Common causes are sudden lifts or twist in awkward positions. Look at it like a twisted ankle as the mechanism is the same.
How to test them
These are often more painful to bend backwards than forwards and have one direction of movement which is particularly painful due to being stuck. e.g. back and to the left. They are generally comfortable when resting but sore to move.
Distribution of facet joint pain
They are mostly painful in the back only – usually to one side and do not refer much further than into the bum area. There is not often much nerve symptom.
If you can bend forward relatively comfortably but get a sharp twinge when bending backwards or to the side this is more facet like.
Using the Slump Test, you can check out the nerve itself.
Sit with your leg over the edge of a chair and put your arms behind your back and chin on your chest.
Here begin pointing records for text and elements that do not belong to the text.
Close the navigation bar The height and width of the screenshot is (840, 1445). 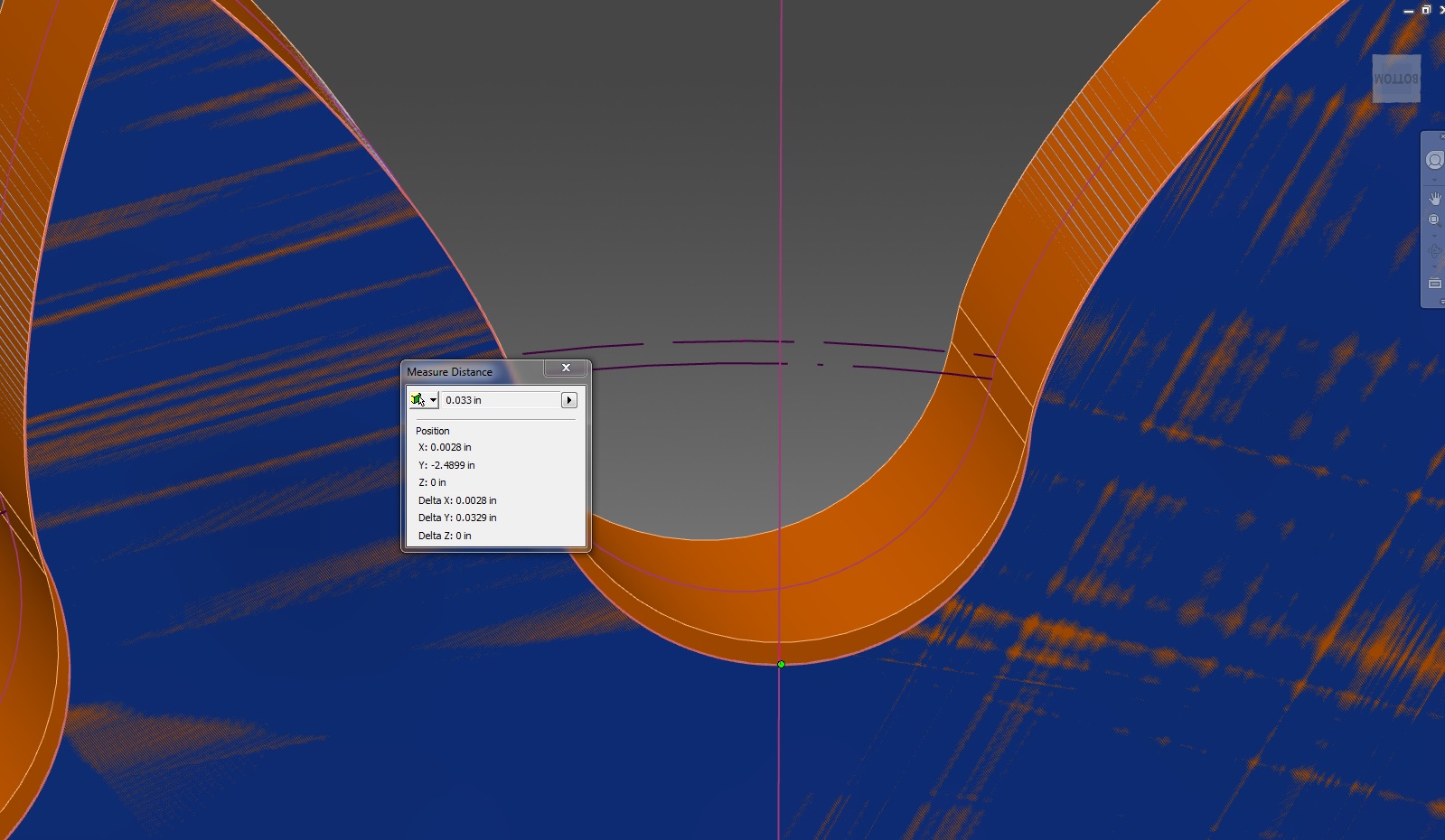pos(1441,136)
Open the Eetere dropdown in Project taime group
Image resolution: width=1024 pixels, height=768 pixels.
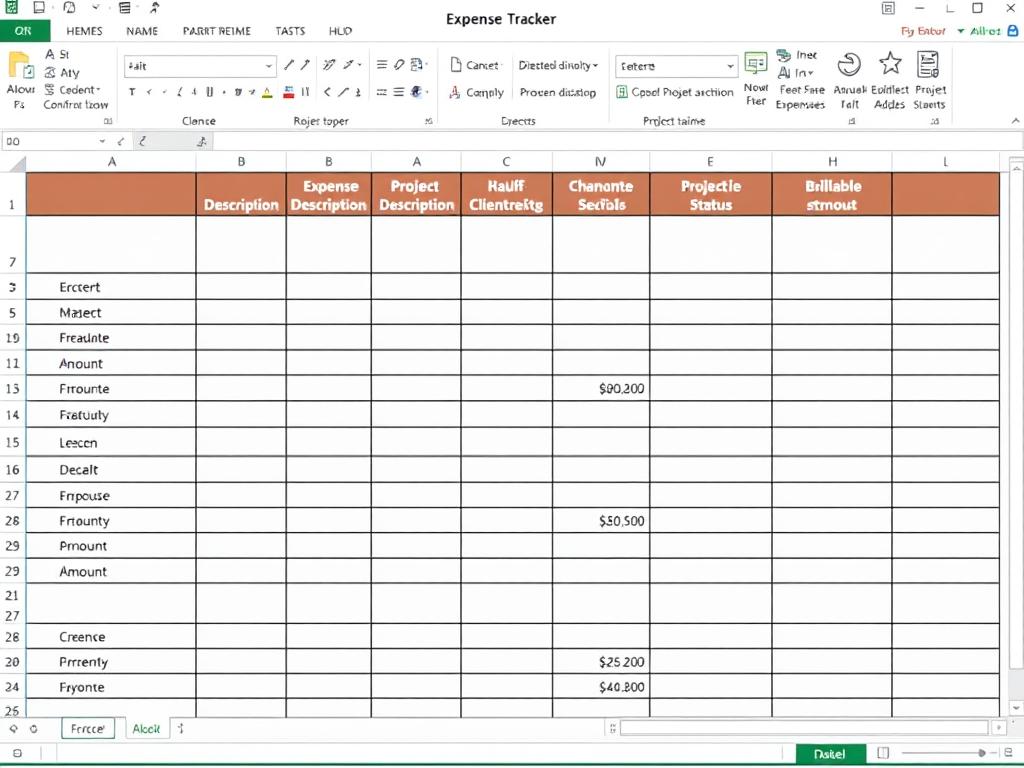click(674, 66)
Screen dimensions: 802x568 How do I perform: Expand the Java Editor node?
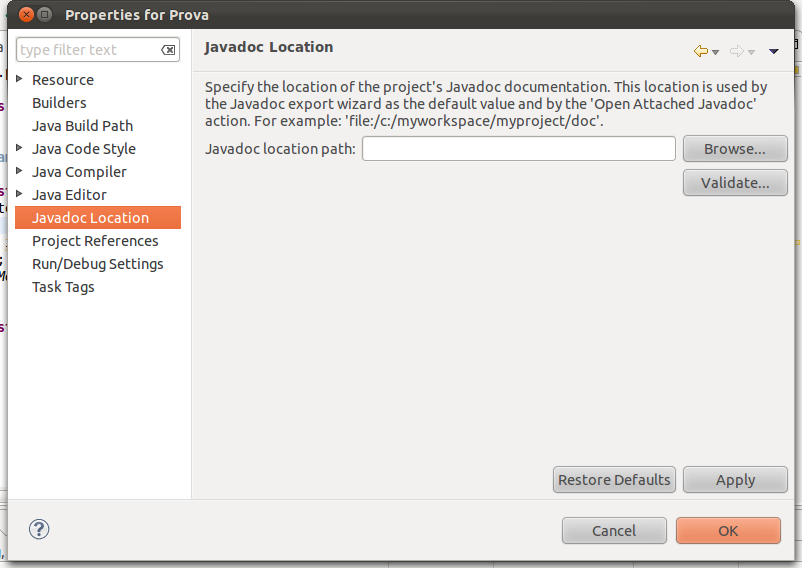pyautogui.click(x=21, y=194)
Curl your upper and lower back forwards so you are slumping. Point your foot and slowly straighten your knee. When it reaches as far as it can slowly pull your toes up towards you.
You should feel a pull in the back of the knee, bum and sometime base of the back.
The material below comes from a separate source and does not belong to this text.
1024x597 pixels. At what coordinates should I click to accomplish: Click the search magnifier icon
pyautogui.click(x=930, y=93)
Keeping the leg static slowly look up towards the ceiling. The pull in the leg should disappear.
Compare it to the other side. The range the leg goes to before pain, the location of the pain and the change when looking at the ceiling should all be pretty much the same.
If they are then this is normal and shows the nerve is happy.
If you have a completely different pain or pull distribution and the range is much shorter (more than 10%) and it recreates your pain then the nerve is unhappy and there might be a disc issue as well. Please read the ‘Disk Problems’ article for more information.
How to treat them
The solution to the acute stage is to get the spasm in the muscles surrounding the joint to relax as much as possible and then restore movement to the joint.
Start with heat and relaxation, preferably in lying, to allow things to calm then work through the exercises to rotate and flex the spine. These need to be eased into and not forced. Gentle rocking and stretching is the best approach.
Once you can restore the movement then it is essential to keep moving the back despite things being sore for a few days. The back will inevitably stiffen overnight and easing into the exercises will help this alongside further heat (hot water bottle/heat pack/hot bath).
The bruising and inflammation takes a few days to settle, much in the same way as a sprained ankle. Over the counter anti-inflammatory and pain killing drugs are helpful but make sure you read the leaflet/label.
Generally, this type of low back will take a week to 10 days to ease up. The first 4 days are usually the worst. If it lasts for more than a week or so without improvement then please seek some help from your physio.
Physio treatment for facet joint pain
This will comprise of assessment to determine the exact cause and then treatment and advice. Your physio will generally use manual therapy to mobilise the muscles and joints, possibly with a manipulation or ‘crunch’ to free a particularly stuck joint. There will be advice on care and some specific exercises for you to work on the joints yourself.